Os missionários e o TsunÂmi. Algumas obras de caridade no Sri Lanka e na Tailândia

Antes e depois da onda


Os missionários salesianos e jesuítas estão presentes há muitos anos nas regiões atingidas pelo maremoto de dezembro do ano passado. Nesses últimos meses distinguiram-se ajudando a população a voltar à normalidade. Principalmente com projetos concretos que possibilitem uma nova casa e um trabalho aos sobreviventes


de Davide Malacaria e Paolo Mattei


Nesta página duas imagens das devastações causadas pelo tsunâmi no Sri Lanka em dezembro do ano passado

Nesta página duas imagens das devastações causadas pelo tsunâmi no Sri Lanka em dezembro do ano passado

Já passaram muitos meses daquela época. Naqueles dias o mundo parou, atônito, vendo as imagens da onda assassina. Daquele muro de água que submergia e esmagava casas e pessoas. Era o dia 26 de dezembro. Um dia depois do Natal. Por vários dias nas tevês de todo o mundo apareciam imagens de devastações e mortes. E, junto, a dor e o desespero dos sobreviventes. Naqueles dias o mundo foi abalado por uma outra onda anômala, a da solidariedade que, em pouco tempo, permitiu reco­lher importantes fundos para as vítimas e organizar uma “máquina” de ajuda que talvez não tenha precedentes. Mesmo assim, como todas as coisas deste mundo, também aquele evento tão catastrófico já pertence ao passado e logo se unirá à lembrança das muitas tragédias coletivas.
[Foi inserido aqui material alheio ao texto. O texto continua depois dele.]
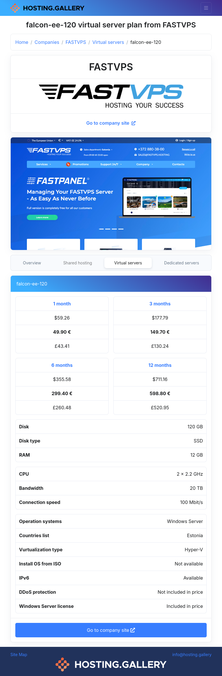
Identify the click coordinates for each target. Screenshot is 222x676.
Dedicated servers (181, 262)
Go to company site (111, 123)
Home (21, 42)
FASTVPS (76, 42)
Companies (47, 42)
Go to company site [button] (111, 630)
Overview (32, 262)
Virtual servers (108, 42)
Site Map (18, 654)
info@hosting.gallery (192, 654)
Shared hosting (77, 262)
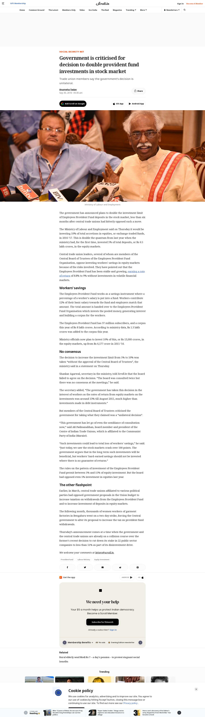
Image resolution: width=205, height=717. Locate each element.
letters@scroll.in (104, 552)
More (143, 10)
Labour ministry (84, 559)
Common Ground (36, 10)
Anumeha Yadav (68, 89)
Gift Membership (18, 3)
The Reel (105, 10)
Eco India (93, 10)
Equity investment (101, 559)
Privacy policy (130, 702)
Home (22, 10)
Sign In (113, 629)
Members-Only (69, 10)
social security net (71, 51)
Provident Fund (67, 559)
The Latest (53, 10)
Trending (131, 10)
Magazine (117, 10)
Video (82, 10)
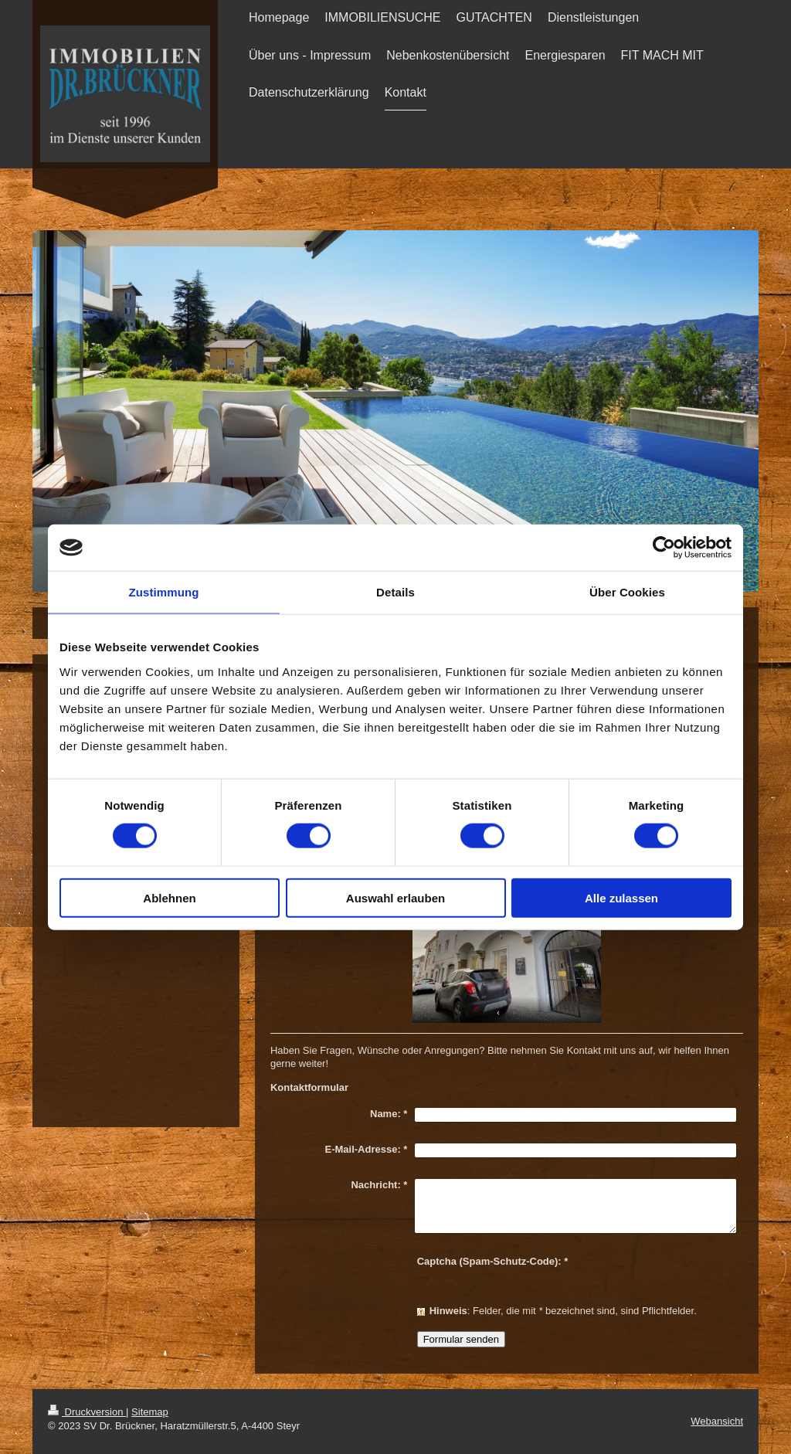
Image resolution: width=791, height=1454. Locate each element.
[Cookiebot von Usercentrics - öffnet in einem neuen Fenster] (664, 547)
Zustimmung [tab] (164, 592)
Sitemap (149, 1412)
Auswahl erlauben (395, 897)
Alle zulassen (621, 897)
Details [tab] (395, 592)
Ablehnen (169, 897)
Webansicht (717, 1421)
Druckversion (87, 1412)
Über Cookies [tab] (627, 592)
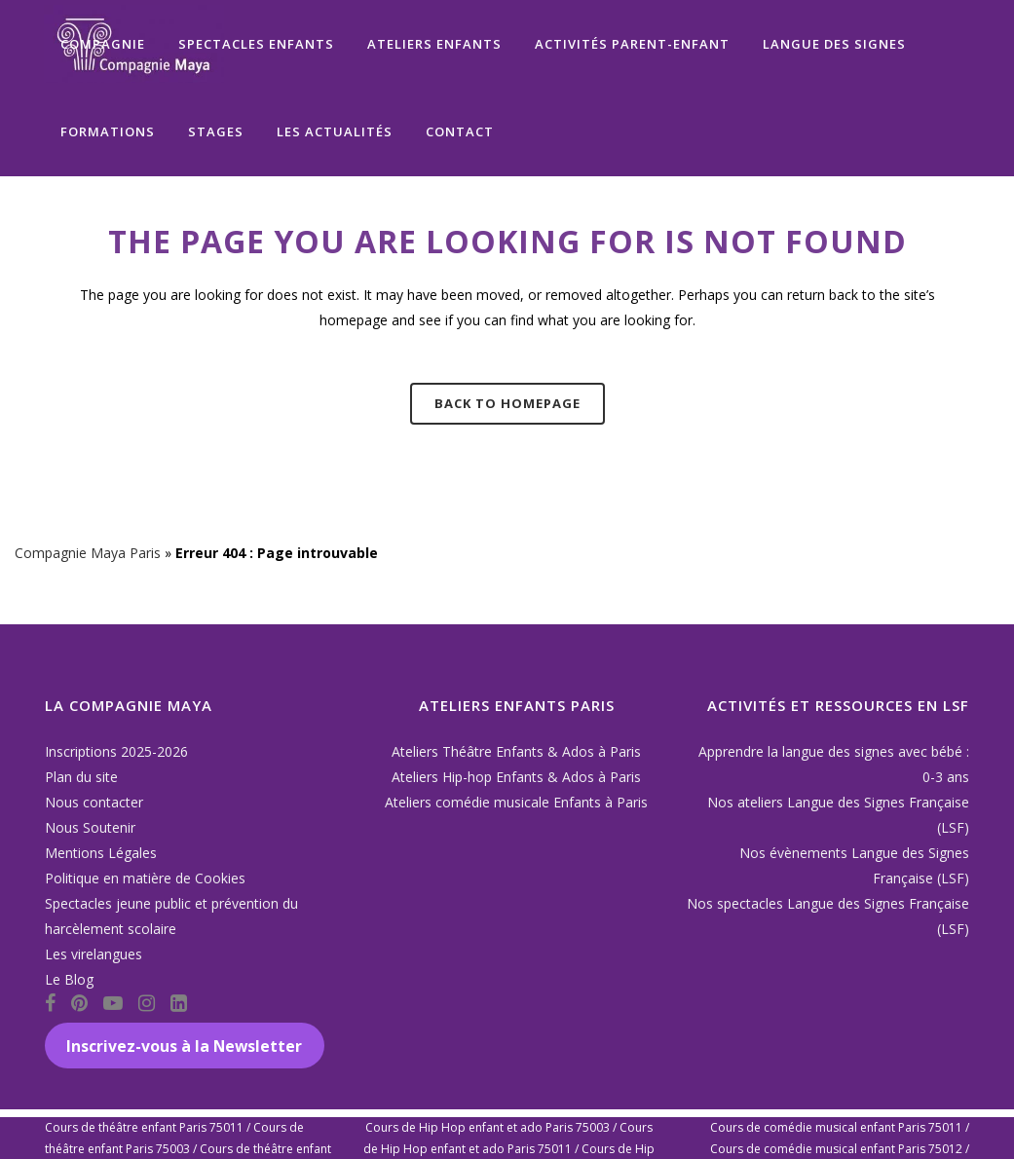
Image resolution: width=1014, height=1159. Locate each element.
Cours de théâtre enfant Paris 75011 (144, 1127)
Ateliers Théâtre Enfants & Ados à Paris (516, 751)
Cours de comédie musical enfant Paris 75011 (836, 1127)
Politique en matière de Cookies (145, 878)
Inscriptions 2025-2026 (116, 751)
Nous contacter (94, 802)
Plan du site (81, 776)
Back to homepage (507, 403)
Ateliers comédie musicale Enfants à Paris (516, 802)
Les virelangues (93, 954)
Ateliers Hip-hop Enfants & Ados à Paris (516, 776)
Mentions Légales (101, 852)
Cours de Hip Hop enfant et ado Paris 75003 (487, 1127)
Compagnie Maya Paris (88, 552)
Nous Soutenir (90, 827)
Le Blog (69, 979)
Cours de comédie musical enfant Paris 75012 (836, 1148)
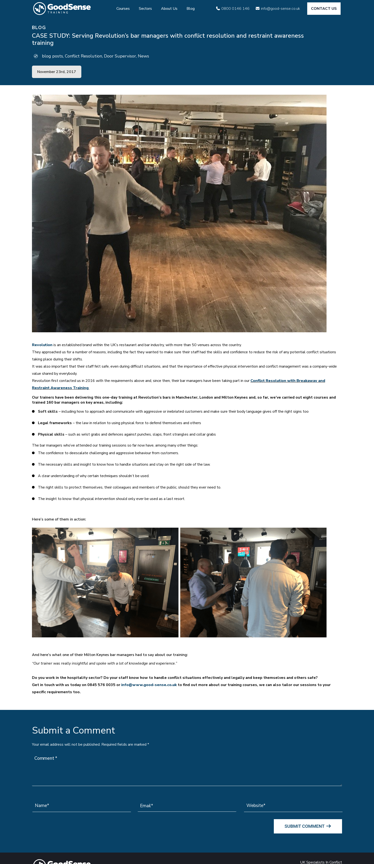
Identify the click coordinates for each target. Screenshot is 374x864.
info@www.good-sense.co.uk (149, 684)
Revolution (42, 345)
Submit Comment (308, 826)
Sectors (145, 8)
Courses (123, 8)
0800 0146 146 (235, 8)
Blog (191, 8)
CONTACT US (324, 8)
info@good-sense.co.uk (280, 8)
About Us (169, 8)
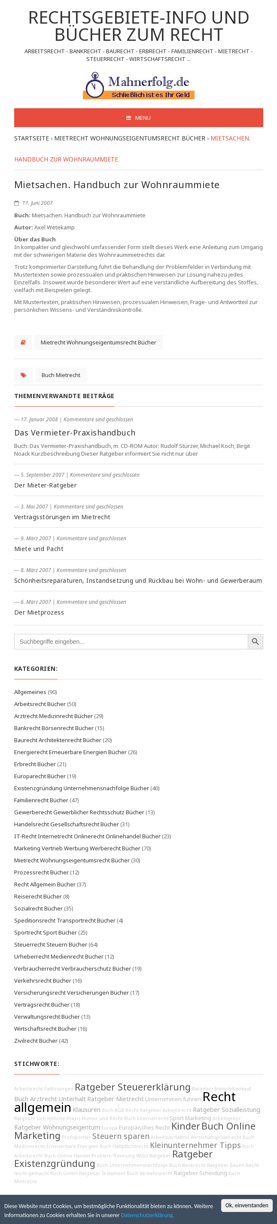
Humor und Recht (102, 1118)
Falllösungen (58, 1089)
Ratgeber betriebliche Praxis (47, 1118)
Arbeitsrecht (28, 1089)
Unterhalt (72, 1099)
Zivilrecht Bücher (36, 1040)
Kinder (185, 1126)
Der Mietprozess (39, 612)
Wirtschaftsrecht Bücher (45, 1028)
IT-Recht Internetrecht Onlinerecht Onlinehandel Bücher (87, 836)
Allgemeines (30, 692)
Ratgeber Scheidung (200, 1173)
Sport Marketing (190, 1118)
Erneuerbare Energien (72, 1146)
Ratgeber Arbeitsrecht (166, 1110)
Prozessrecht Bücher (41, 872)
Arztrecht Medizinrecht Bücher (53, 716)
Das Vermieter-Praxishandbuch (75, 432)
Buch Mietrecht (61, 375)
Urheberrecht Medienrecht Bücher (58, 956)
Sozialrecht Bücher (38, 908)
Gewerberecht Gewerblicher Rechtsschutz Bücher (79, 812)
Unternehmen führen (173, 1099)
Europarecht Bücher (40, 776)
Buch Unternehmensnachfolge (132, 1165)
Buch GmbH (64, 1173)
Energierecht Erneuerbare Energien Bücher (70, 752)
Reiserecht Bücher (38, 896)
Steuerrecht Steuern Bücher (50, 944)
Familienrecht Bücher (41, 800)
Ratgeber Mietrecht (115, 1099)
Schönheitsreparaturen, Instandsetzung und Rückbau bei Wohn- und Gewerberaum (138, 580)
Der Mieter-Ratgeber (45, 485)
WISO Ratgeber (153, 1156)
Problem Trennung (113, 1156)
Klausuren (86, 1109)
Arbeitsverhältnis (170, 1137)
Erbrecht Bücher (35, 764)
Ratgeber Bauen (225, 1165)
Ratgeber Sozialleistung (226, 1109)
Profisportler (76, 1137)
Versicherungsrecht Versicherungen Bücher (71, 992)
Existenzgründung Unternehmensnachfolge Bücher (81, 788)
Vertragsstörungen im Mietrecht (62, 517)
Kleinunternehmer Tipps (195, 1145)
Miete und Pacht (39, 549)
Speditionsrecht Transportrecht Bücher (65, 920)
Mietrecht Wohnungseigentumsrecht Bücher (98, 342)
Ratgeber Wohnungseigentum (57, 1127)
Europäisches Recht (144, 1127)
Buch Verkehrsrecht (150, 1173)
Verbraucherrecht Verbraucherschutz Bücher (72, 968)
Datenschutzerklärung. (147, 1215)
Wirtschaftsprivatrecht (216, 1137)
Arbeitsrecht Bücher (40, 704)
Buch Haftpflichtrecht (124, 1146)
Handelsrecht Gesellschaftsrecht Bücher (66, 824)
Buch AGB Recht (120, 1110)
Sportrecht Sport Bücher (45, 932)
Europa (109, 1128)
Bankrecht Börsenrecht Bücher (54, 728)
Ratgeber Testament (102, 1173)
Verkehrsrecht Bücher (42, 980)
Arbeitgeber (227, 1118)
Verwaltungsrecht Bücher (47, 1016)
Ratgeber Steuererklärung (133, 1087)
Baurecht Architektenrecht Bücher (57, 740)
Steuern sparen (120, 1136)
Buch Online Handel (67, 1156)
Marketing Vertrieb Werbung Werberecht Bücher (77, 848)
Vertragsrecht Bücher (42, 1004)
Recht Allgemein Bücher (45, 884)
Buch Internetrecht (146, 1118)
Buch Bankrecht (187, 1165)
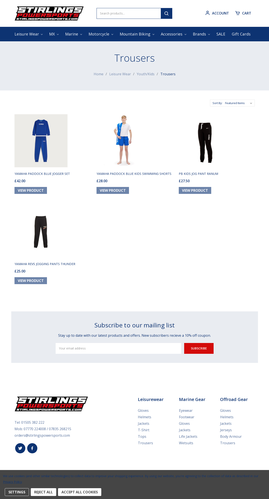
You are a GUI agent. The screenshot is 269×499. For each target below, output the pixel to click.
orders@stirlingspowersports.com (42, 435)
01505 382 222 (32, 422)
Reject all (43, 492)
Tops (142, 436)
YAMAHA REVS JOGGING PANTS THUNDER (44, 264)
Restam os escombros e os sobreviventes, dos quais a onda tirou tudo. E algumas organizações não governamentais que tentam, de qualquer modo, fazer com que aquele pedaço de mundo volte à normalidade. Um trabalho imenso, no qual estão se distinguindo, como foi comprovado em várias localidades, os missionários presentes nas nações atingidas (Índia, Sri Lanka, Indonésia, Tailândia, Mianmar).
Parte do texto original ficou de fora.